= SUPPLIED RECORDS =
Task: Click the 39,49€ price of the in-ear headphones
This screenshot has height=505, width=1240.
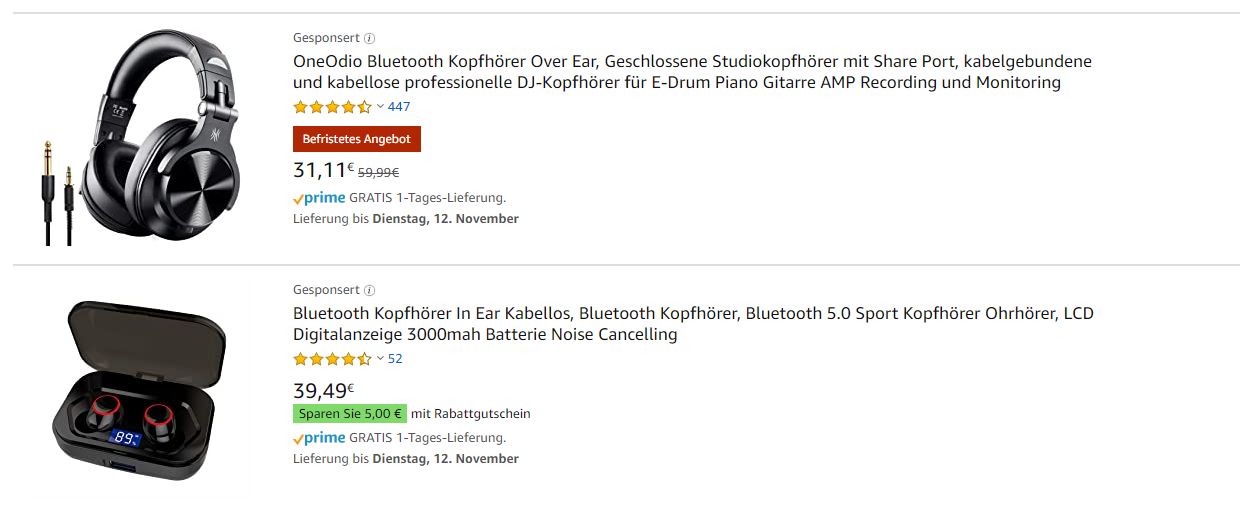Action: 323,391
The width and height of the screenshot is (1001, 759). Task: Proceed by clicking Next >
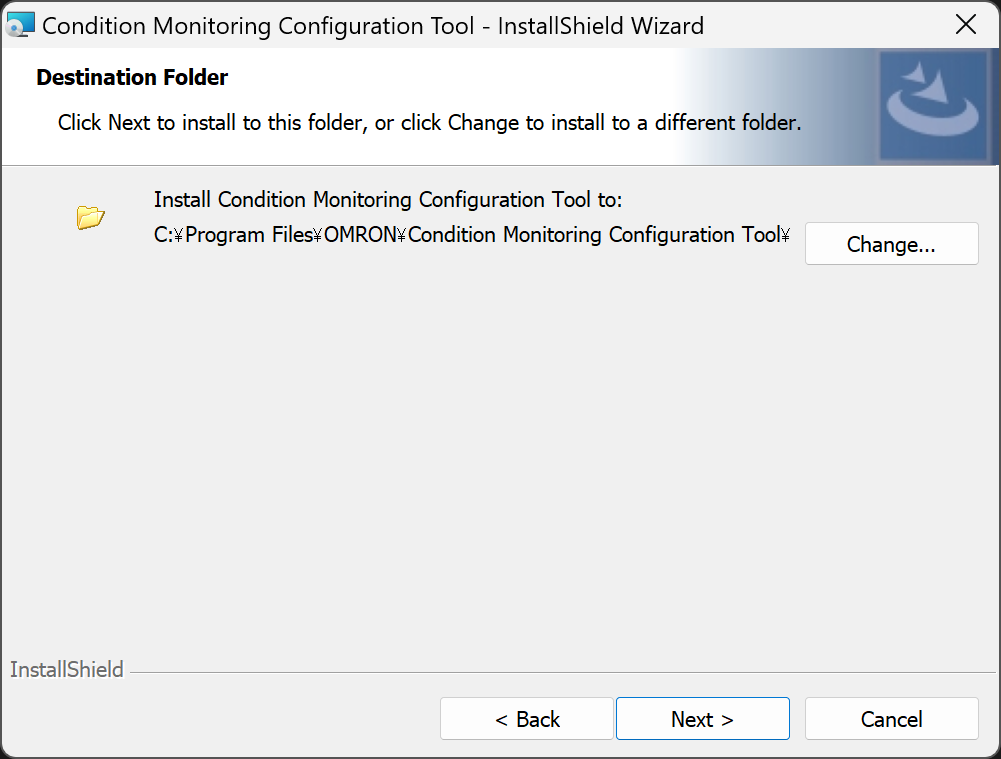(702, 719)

= YOUR TASK =
Apart from the pictures, all of the data should be repeated exactly.

= ANSWER SECTION =
Task: Click the 39,49€ price of the in-ear headphones
This screenshot has height=505, width=1240.
Action: 323,391
The width and height of the screenshot is (1001, 759). Task: Proceed by clicking Next >
(702, 719)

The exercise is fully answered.